Batch Normalization

Batch Normalization 的优点

考虑一个网络计算：

$l = F_2(F_1(u, \Theta_1), \Theta_2) \tag{1}$

学习 $\Theta_2$ 的过程可以被视为使用 $x = F_1(u, \Theta_1)$ 作为子网络的输入，例如在SGD的一步中，

$\Theta_2 \leftarrow \Theta_2 - \frac{\alpha}{m}\sum_{i=1}^m \frac{\partial F_2(x_i, \Theta_2)}{\partial \Theta_2} \tag{2}$

等价于一个独立的只含有一层（$F_2$ 层）的网络对于输入 $x$ 的更新。因此，对于每一层网络 $x$ 的分布随时间保持固定是有利的。这样， $\Theta_2$ 不必重新调整以补偿 $x$ 分布的变化。

使用 Batch Normalization 可以防止非线性层产生 “饱和” 现象（进一步导致梯度消失）

例如：sigmoid 函数 $1/{1 + exp(-x)}$ 其导数在 $|x|$ 很大的时候对于 $x$ 的导数值很小（饱和状态），梯度将难以传导到之前到 layers，如果我们确保在网络训练时非线性输入的分布更稳定，则优化器将不太可能陷入饱和状态，训练过程会加速。
Batch Normalization 本身有在训练过程中增加随机性，在测试过程中消除随机性的功能（训练过程中使用batch 的数据特征，测试时使用训练过程中采用 running average 得到的数据特征。）具有防止过拟合的效果。一定程度上可以减少对于 dropout 的使用。
- 实际使用中，可根据具体情况决定 BN dropout 的使用，先尝试仅使用 BN 然后如果仍有严重过拟合，再结合使用 dropout 层。

Batch Normalization

Normalization via Mini-batch Statistics

For a layer with d-dimensional input $x = (x^{(1)} \cdots x^{(d)} )$ , we will normalize each dimension
$\hat{x}^{(k)} = \frac{x^{(k)} - E[x^{(k)}]}{\sqrt{Var[x^{(k)}]}} \tag{3}$
where the expectation and variance are computed over the training data set. As shown in (LeCun et al., 1998b), such normalization speeds up convergence, even when the features are not decorrelated.

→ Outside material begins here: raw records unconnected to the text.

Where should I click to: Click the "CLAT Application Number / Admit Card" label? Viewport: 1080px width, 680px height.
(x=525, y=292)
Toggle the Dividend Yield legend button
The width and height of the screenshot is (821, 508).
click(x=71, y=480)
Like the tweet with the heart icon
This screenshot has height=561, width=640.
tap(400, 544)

同时，考虑到直接使用上述操作可能降低模型表述能力，有些模型的层需要学习到不同的分布。为解决此问题, 我们需要插入网络的 BN 变换可以成为恒等变换（输入等于输出）。为此对于每个激活 $x^{(k)}$ 引入参数 $\gamma^{(k)}, \beta^{(k)}$ 对直接normalization的结果进行变换：
$y^{(k)} = \gamma^{(k)}\hat{x}^{(k)} + \beta^{(k)} \tag{4}$
网路通过学习参数 $\gamma^{(k)}, \beta^{(k)}$ 动态调整所需要的 normalization。极端情况下 BN 层可能学到恒等变换。

BN 层的前向传播算法

我们用 $BN_{\gamma, \beta}(x_i)$ 表示 $\gamma, \beta$ 是模型中可学习的参数。注意到 $BN_{\gamma, \beta}(x_i)$ 不仅仅受到输入 $x_i$ 的影响也受到

mini-batch 中其他 $x_j$ 的影响。我们可以将 BN 层视为将每一个标准化的 $\hat{x_i}$ 输入到一个 $y^{(k)} = \gamma^{(k)}\hat{x}^{(k)} + \beta^{(k)}$ 的子网络中。

BN 层的反向传播算法

To derive the backward pass you should write out the computation graph for batch normalization and backprop through each of the intermediate nodes. Some intermediates may have multiple outgoing branches; make sure to sum gradients across these branches in the backward pass.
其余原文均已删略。